▸ **SHORT PROBLEM**
Extract, word for word, the stretch of the records from their first line through the line containing "Looking at the screenshot, I should (163, 240).".

▸ **SUPPLIED MATERIAL**
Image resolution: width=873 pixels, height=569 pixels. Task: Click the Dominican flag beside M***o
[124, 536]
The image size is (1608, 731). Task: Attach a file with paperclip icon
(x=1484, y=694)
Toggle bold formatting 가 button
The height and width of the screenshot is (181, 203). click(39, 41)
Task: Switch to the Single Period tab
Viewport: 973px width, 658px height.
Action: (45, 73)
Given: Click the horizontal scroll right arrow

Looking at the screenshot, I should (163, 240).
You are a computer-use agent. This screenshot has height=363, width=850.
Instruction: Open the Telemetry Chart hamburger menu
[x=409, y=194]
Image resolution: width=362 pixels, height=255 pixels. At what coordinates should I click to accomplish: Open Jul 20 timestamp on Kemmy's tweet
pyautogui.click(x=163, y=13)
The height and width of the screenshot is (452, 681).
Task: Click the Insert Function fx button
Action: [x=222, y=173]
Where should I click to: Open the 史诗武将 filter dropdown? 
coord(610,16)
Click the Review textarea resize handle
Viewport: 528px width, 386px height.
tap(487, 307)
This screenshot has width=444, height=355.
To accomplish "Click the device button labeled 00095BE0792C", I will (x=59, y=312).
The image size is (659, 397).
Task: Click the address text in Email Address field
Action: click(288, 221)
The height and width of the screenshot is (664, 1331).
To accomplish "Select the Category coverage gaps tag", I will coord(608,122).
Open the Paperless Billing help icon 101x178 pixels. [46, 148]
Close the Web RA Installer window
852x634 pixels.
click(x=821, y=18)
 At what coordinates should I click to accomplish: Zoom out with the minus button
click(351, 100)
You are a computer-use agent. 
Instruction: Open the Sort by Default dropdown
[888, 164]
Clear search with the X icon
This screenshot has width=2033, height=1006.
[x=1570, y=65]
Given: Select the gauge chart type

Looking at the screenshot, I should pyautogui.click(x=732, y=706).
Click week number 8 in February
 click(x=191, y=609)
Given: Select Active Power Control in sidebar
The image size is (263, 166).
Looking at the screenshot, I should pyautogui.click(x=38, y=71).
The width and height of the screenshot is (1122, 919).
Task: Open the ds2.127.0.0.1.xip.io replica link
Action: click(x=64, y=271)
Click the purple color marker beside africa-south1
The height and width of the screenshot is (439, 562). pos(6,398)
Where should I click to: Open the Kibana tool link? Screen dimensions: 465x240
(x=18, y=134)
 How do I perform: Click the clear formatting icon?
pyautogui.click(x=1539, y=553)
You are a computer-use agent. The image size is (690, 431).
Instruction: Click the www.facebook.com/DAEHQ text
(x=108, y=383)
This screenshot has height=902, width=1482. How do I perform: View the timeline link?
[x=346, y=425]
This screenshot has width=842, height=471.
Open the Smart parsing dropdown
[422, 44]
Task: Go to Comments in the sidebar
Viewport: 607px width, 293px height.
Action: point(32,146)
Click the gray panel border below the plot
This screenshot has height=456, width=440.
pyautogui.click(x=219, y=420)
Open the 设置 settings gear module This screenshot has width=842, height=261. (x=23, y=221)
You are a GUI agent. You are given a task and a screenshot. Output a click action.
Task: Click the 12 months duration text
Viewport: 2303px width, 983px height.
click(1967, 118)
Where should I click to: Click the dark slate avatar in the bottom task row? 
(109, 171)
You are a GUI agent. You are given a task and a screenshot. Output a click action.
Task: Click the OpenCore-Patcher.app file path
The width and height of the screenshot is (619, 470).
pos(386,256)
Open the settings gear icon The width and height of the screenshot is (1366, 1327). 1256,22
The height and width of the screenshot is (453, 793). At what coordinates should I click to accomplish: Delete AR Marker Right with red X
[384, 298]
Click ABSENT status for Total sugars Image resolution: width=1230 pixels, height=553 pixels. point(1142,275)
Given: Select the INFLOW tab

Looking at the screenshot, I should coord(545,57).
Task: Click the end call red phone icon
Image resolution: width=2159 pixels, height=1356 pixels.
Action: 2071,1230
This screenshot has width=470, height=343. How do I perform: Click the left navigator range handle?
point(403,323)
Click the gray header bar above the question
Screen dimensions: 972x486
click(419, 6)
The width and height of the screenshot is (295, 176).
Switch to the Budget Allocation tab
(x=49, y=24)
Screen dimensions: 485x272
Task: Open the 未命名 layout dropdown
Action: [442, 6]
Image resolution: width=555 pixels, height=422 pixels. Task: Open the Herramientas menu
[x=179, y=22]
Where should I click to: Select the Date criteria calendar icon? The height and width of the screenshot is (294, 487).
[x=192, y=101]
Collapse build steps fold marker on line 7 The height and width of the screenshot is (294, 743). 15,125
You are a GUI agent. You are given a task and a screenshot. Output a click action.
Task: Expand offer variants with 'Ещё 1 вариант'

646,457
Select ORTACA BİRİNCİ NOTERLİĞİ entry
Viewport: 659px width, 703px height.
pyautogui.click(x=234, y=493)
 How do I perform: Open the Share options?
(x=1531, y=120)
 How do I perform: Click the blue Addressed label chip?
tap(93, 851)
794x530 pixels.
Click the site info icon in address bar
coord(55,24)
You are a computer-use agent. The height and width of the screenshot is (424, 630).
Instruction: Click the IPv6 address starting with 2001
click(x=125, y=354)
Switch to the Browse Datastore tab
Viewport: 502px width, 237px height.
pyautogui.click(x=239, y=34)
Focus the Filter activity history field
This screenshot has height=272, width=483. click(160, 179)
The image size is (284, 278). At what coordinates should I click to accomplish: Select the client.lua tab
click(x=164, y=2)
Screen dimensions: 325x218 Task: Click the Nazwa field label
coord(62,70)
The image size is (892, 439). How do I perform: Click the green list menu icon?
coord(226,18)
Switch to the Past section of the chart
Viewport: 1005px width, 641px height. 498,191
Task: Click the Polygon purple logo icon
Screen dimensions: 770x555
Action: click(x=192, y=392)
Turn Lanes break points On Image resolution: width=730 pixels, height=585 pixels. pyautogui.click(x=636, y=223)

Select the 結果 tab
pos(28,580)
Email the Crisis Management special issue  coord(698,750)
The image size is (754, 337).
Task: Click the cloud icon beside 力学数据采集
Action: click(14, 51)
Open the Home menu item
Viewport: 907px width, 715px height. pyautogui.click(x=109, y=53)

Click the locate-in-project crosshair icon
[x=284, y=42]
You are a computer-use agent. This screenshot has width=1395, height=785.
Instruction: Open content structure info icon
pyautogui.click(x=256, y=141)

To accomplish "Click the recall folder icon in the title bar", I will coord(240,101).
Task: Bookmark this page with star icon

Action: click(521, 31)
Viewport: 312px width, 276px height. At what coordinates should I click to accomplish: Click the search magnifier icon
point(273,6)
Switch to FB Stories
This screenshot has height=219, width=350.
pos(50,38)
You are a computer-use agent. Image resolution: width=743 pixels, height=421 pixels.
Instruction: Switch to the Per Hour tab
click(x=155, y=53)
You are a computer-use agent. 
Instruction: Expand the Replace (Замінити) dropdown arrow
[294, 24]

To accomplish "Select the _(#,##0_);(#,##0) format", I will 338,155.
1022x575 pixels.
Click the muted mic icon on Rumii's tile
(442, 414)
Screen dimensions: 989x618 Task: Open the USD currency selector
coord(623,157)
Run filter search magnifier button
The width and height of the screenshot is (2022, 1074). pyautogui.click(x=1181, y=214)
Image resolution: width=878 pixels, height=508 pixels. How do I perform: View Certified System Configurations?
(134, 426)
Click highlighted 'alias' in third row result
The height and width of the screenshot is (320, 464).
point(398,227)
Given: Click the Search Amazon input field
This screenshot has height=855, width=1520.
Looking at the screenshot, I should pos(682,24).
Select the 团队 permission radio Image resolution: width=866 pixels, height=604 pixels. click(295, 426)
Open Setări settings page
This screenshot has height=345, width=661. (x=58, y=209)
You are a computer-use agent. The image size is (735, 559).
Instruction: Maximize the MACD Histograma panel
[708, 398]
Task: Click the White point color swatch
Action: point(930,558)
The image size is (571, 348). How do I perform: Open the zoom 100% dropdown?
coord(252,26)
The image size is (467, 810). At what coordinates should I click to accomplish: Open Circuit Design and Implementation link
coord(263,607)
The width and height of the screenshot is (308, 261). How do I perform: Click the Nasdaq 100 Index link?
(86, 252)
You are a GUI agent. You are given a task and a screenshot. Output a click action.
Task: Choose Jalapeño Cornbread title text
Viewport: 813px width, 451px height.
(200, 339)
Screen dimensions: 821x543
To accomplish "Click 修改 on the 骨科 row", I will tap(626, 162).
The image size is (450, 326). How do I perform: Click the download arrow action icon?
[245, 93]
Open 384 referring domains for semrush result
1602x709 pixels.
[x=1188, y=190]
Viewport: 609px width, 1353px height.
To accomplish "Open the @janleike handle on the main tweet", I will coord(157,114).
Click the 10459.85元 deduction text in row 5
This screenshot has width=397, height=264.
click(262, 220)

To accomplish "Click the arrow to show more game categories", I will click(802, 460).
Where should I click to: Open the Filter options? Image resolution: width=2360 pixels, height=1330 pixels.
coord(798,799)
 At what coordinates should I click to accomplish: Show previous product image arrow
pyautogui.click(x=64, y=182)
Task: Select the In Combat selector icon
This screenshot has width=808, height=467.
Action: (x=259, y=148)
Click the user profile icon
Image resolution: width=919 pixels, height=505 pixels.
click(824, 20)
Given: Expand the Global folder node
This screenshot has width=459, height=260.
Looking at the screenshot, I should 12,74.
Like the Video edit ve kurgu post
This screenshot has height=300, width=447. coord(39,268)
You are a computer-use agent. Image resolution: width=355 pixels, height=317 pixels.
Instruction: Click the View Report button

▸ **EXERCISE RESPONSE**
Image resolution: width=873 pixels, height=569 pixels. Task: Click the Dominican flag beside M***o
[124, 536]
The image size is (1608, 731). Task: Attach a file with paperclip icon
(x=1484, y=694)
Toggle bold formatting 가 button
The height and width of the screenshot is (181, 203). click(39, 41)
Task: Switch to the Single Period tab
Viewport: 973px width, 658px height.
Action: (45, 73)
Given: Click the horizontal scroll right arrow

Looking at the screenshot, I should (163, 240).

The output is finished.